Why is AFTDA focused primarily on carer support?
The decision by the Australian FTD Association (AFTDA) to strategically focus first on carer support and not support of people with FTD, was influenced by the following factors:
AFTDA was established by family carers of people with FTD an this is the lived experience that AFTDA’s Carer Board members have to offer others. Not surprisingly then, AFTDA’s primary goal was to establish more FTD carer support groups to help share the expertise and experience they have gained in their caregiving journey with newer FTD family carers.
AFTDA does not propose to replace or replicate clinical advice, education or research. Instead, AFTDA collaborates with and lobbies existing dementia organisations and clinical services to improve and expand access to FTD specific education and support programs.
AFTDA does not seek to duplicate dementia education, counselling and consumer advocacy forums already funded and run by Alzheimer’s Australia. These programs already invite participation by both the person with dementia and/or their family or support person. Some people in early stages of FTD, particularly those with retained insight in to their disabilities or those who first present with motor or language problems, may well benefit from these services.
AFTDA advocates and encourages people with these particular FTD disabilities to seek out all existing opportunities for education, support and participation in their advanced care planning.
There is also evidence supporting participation in individual and group language therapy with Speech Pathology specialists for people with language variant FTD. (This includes people with a diagnosis of Primary Progressive Aphasia/Progressive Non Fluent Aphasia or Semantic Dementia.) AFTDA is currently working with the Australian Aphasia Association and Speech Pathology Association of Australia to establish more of these groups.
There have been limited attempts internationally to establish and evaluate group support services for people with behavioural variant FTD (bvFTD) as the most common form of FTD. This is because people with bvFTD commonly present with significant disruption to communication, comprehension, insight, judgement, organisation and behaviour. Another hallmark point of difference between FTD and other dementias is the common loss of emotional/social cognition.
The consensus view of FTD clinical experts is that there would be limited perceivable benefits from participation in education for someone who has lost insight and capacity to understand and plan for the consequences of their disease. In these circumstances, it will be the family or support persons that must assume responsibility for understanding and learning to live with FTD and planning for appropriate support services.

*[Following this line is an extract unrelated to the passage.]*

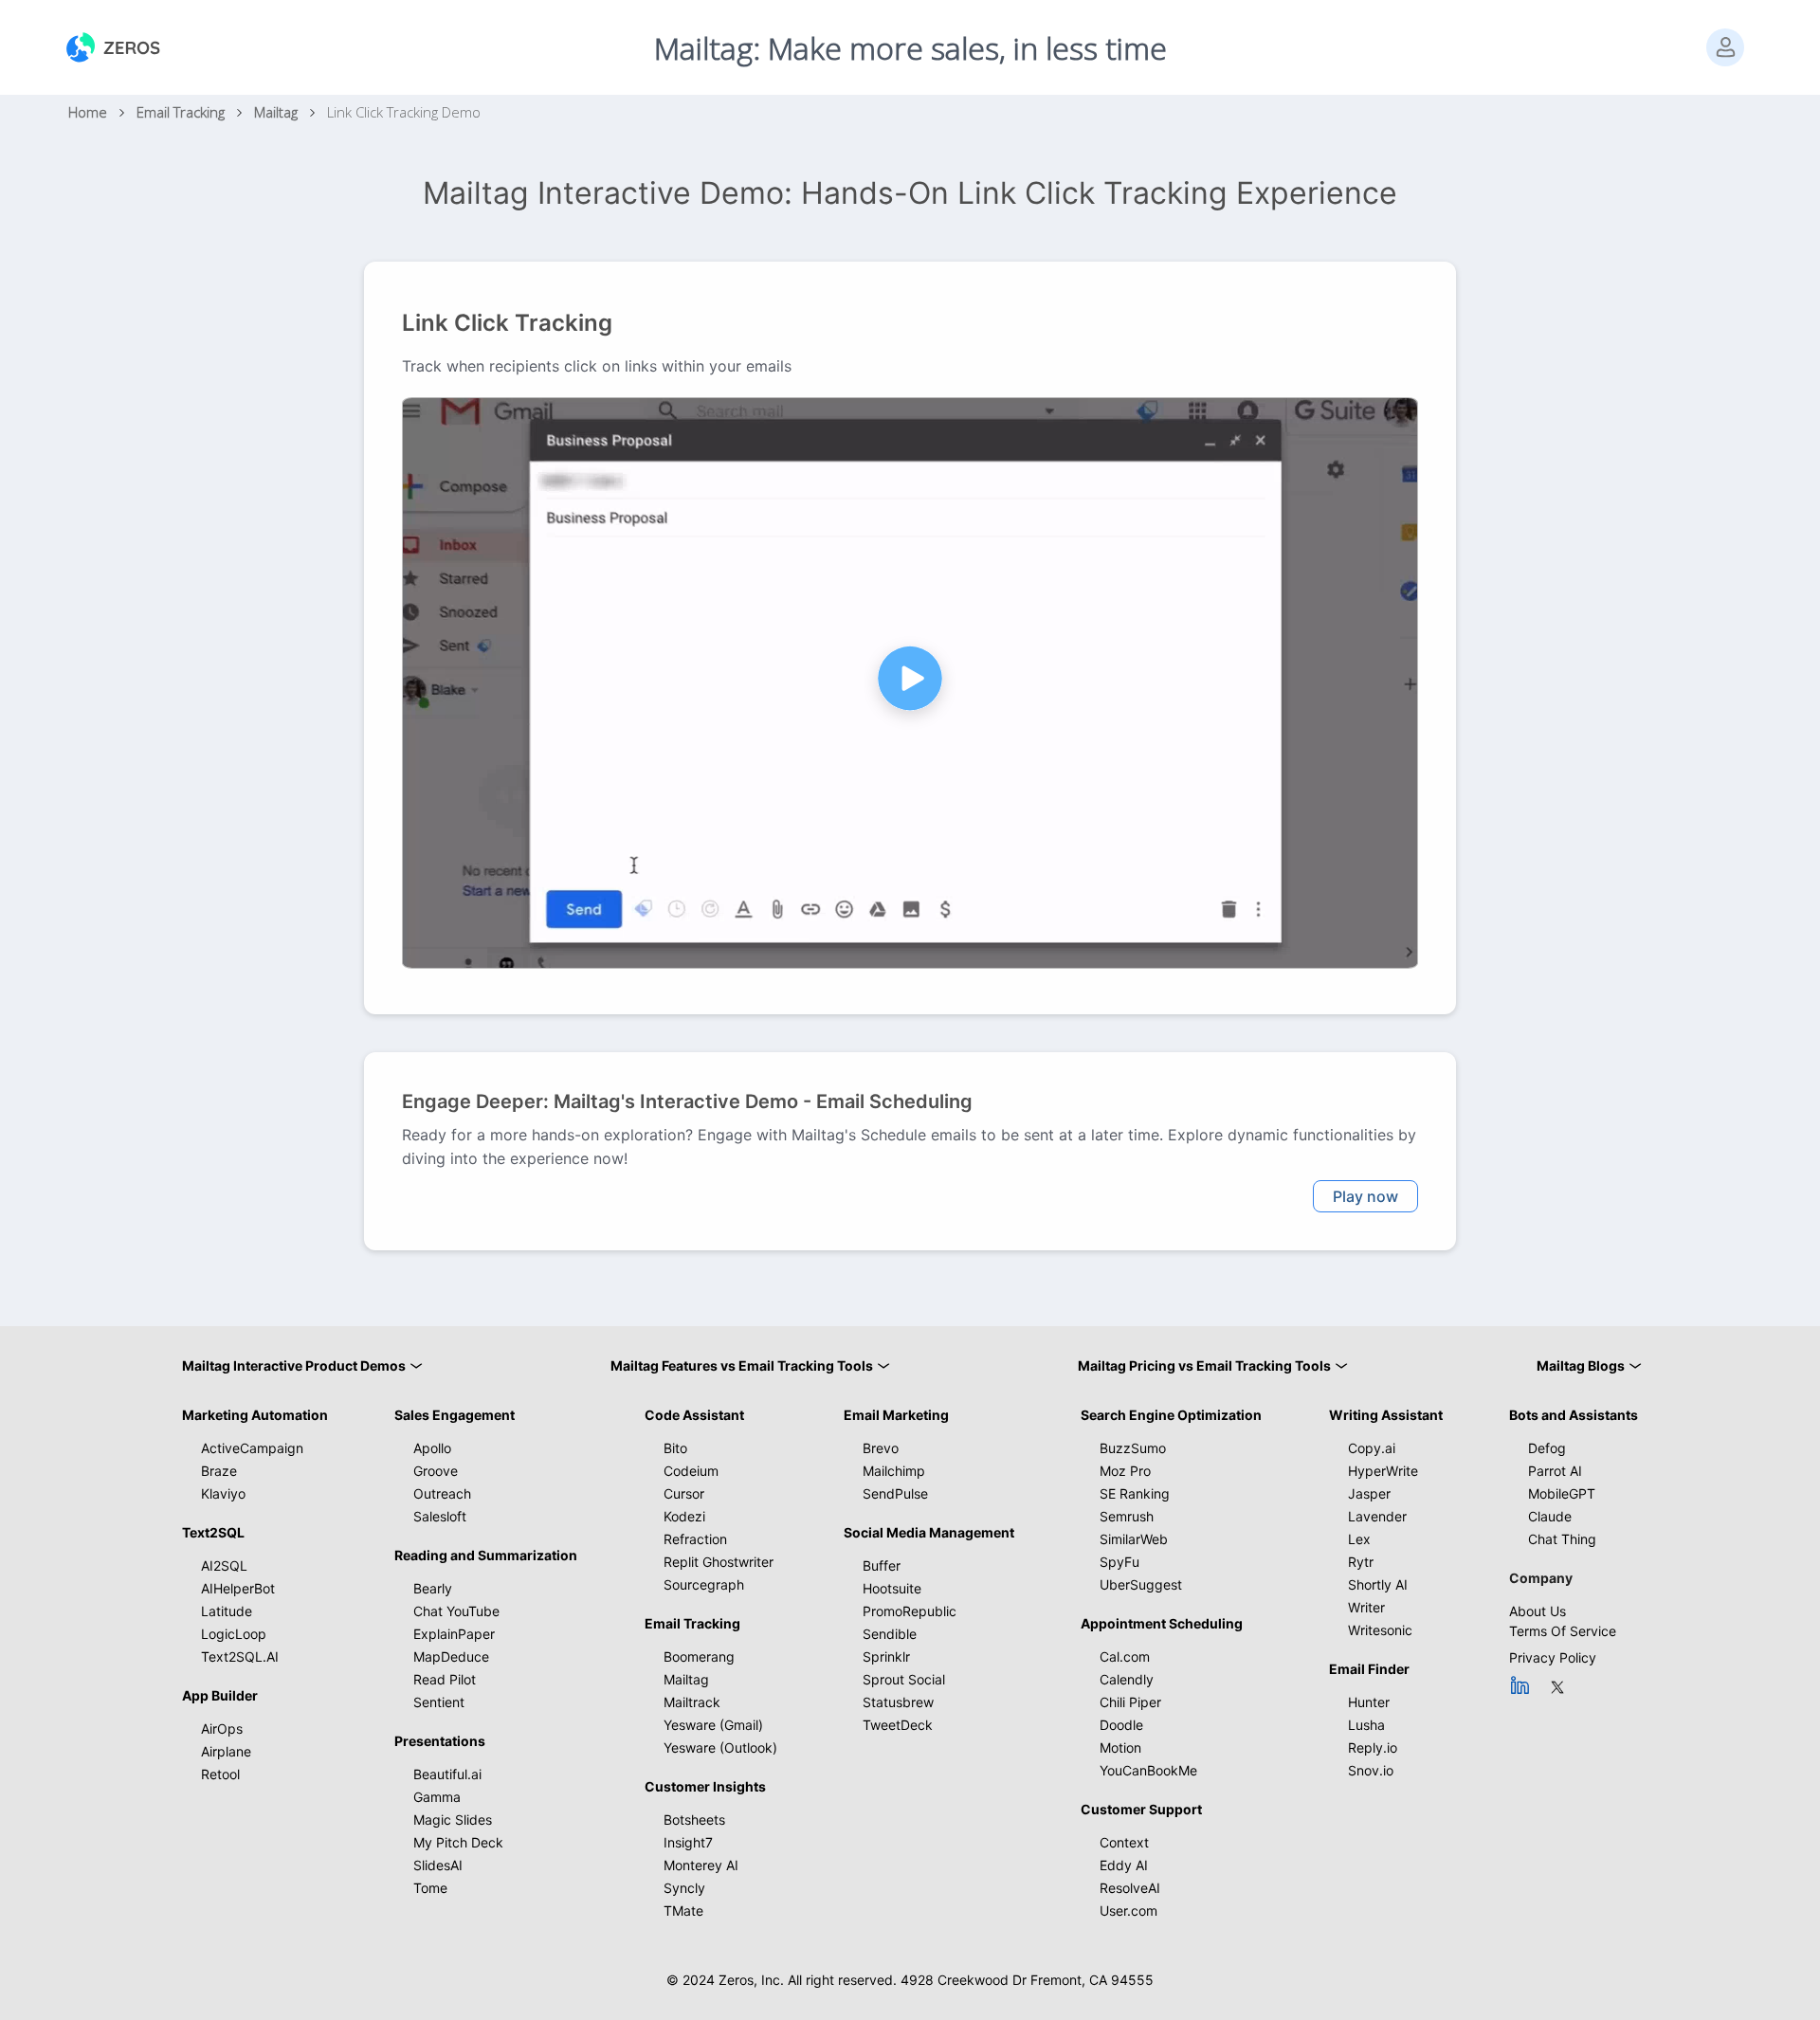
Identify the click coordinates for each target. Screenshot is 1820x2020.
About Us (1537, 1611)
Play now (1365, 1196)
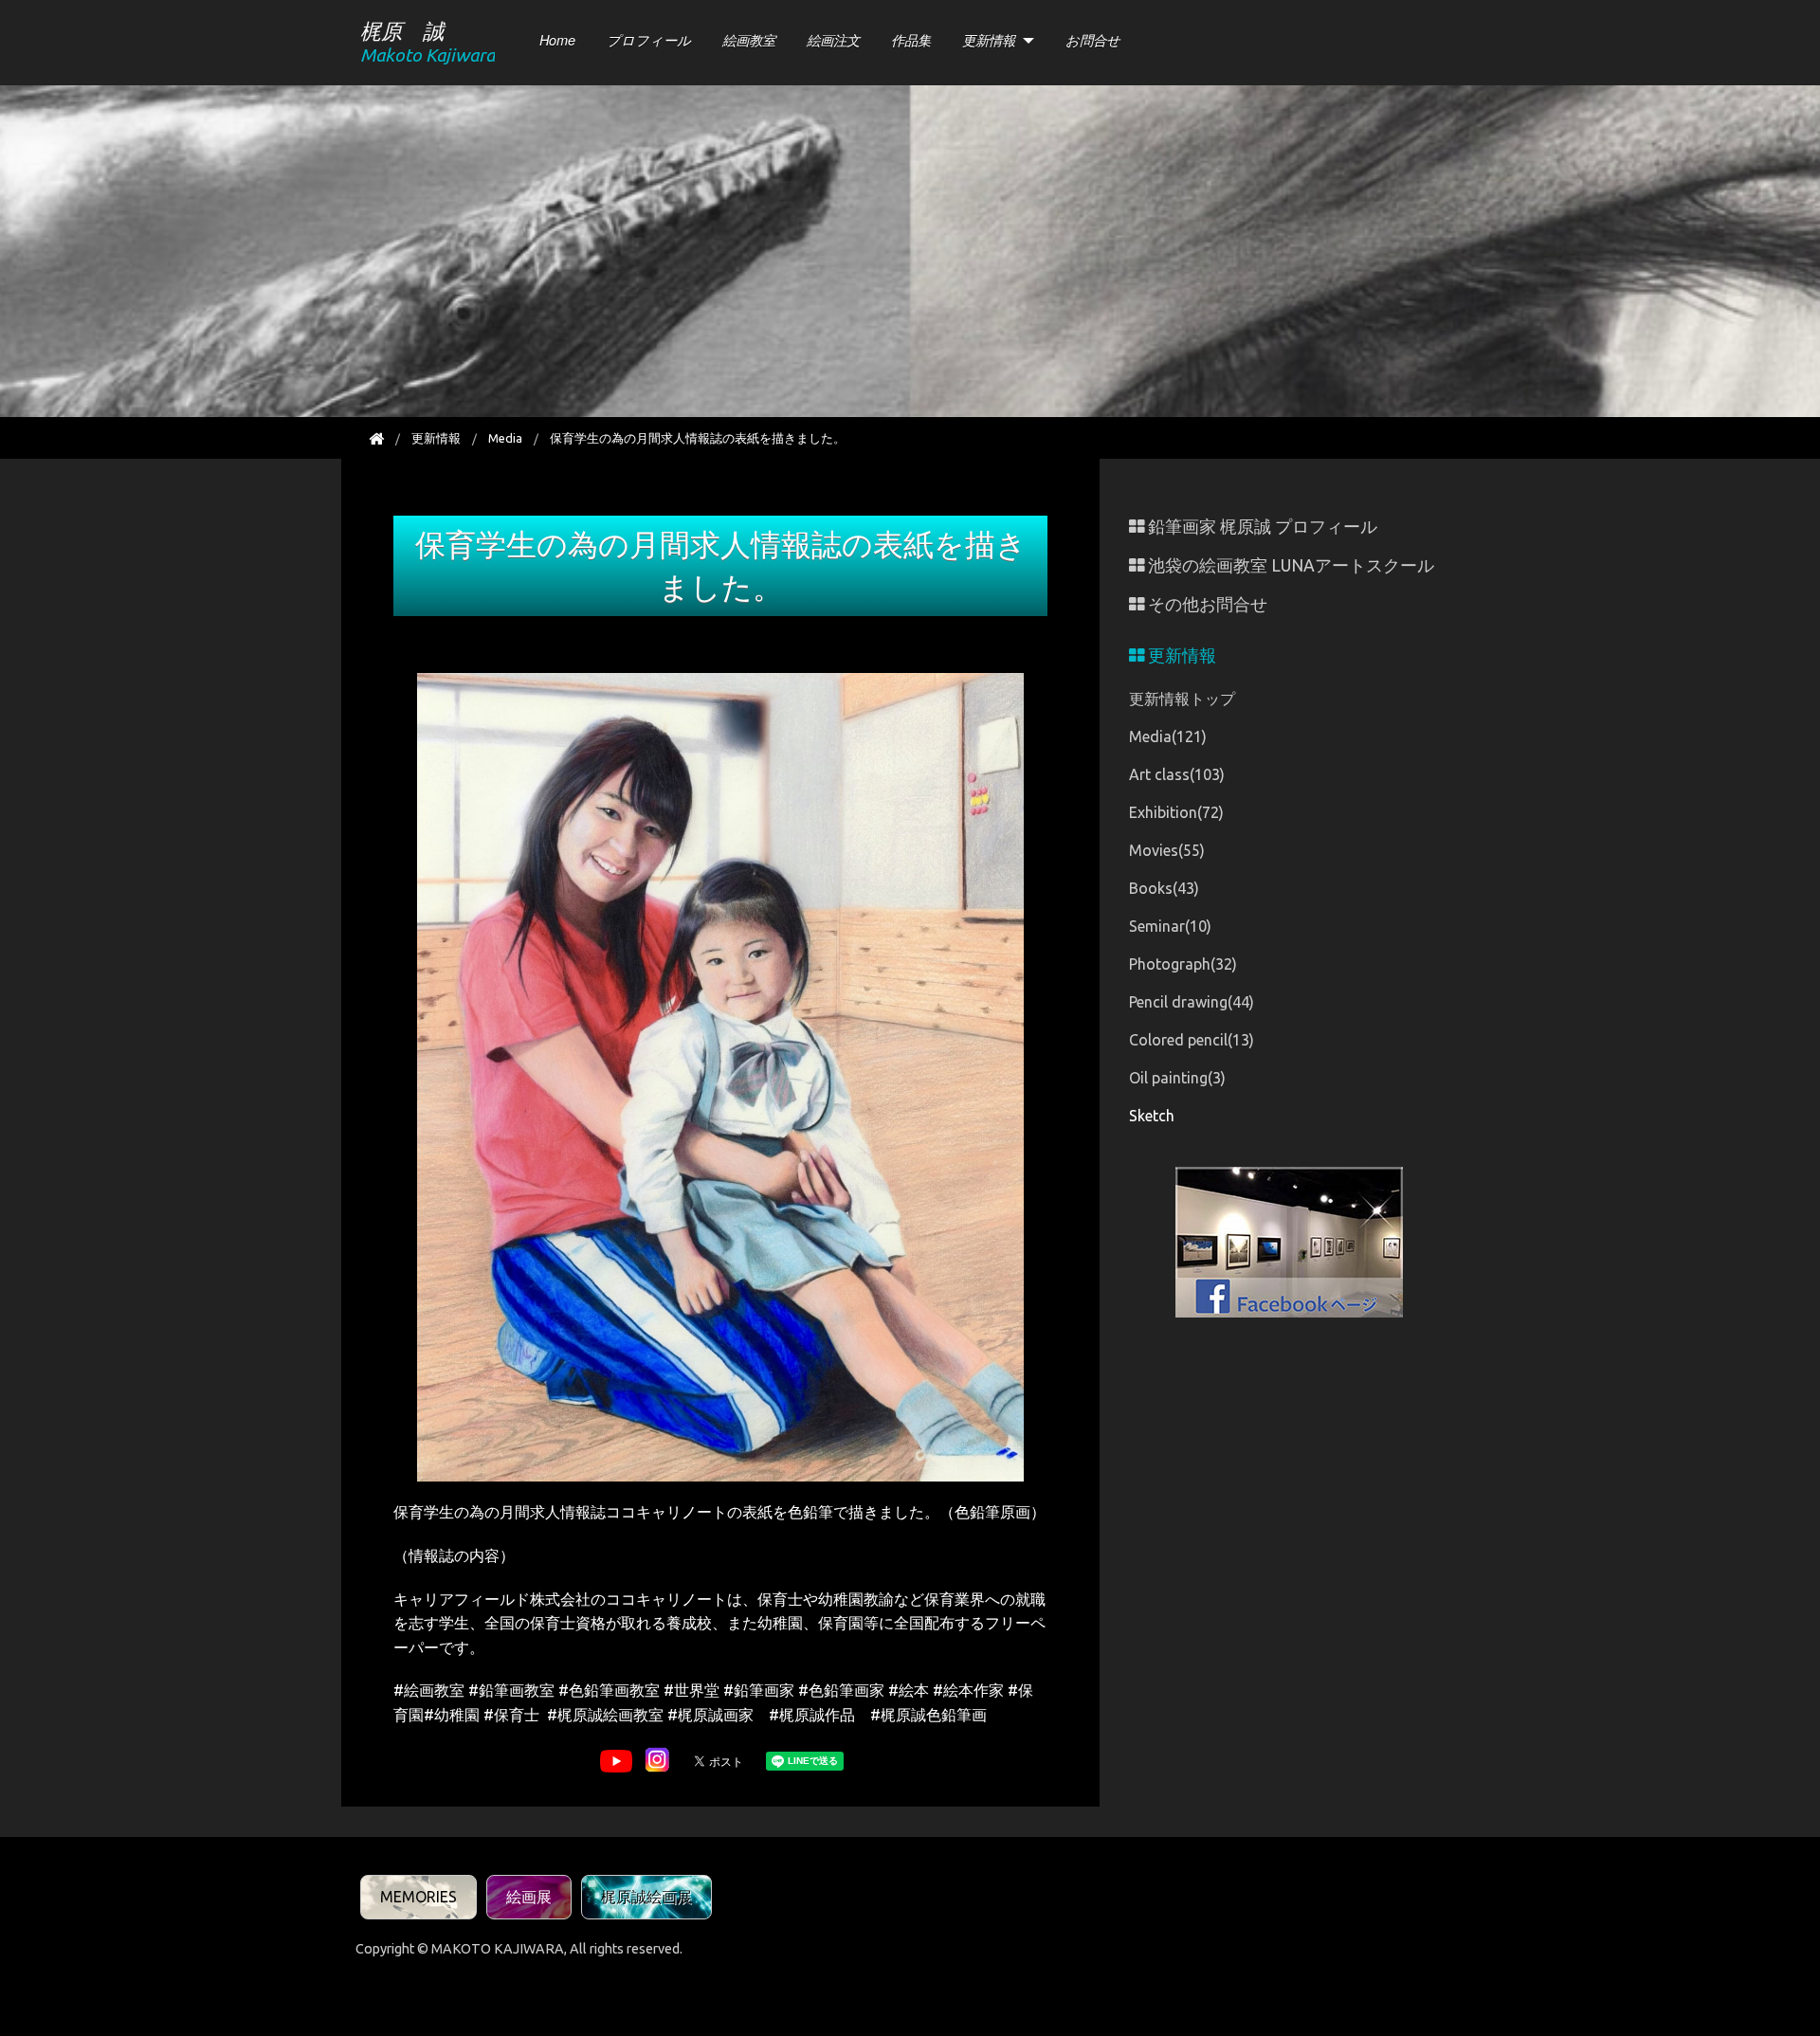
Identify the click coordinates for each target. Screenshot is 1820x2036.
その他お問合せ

Furthermore, there could be risks by placing people with bvFTD who have poor impulse control in group social settings. This may only confound their frustration and set them up for failure by highlighting their loss of social cognitive skills. It is believed that people with these FTD related symptoms, generally do much better with more one on one carer supervision, support and engagement than dementia support and activity groups can currently offer.
AFTDA has not established support groups for people with FTD, but does play an active role in education and advocacy with dementia service providers to help them understand how they need to adjust their systems to better meet the needs of individuals and families affected by FTD. In this way, AFTDAs advisory and advocacy services aim to benefit both people with FTD and their family carers in the medium to long term.
AFTDA is a not for profit and primarily self-supporting organisation. Hence it is critical that AFTDA allocate its limited resources to areas where it has the most expertise to offer and maximum benefits can be achieved. As AFTDA expands its caregiver support and funding base, it is hoped that AFTDA lobbying power and direct service provision can also grow.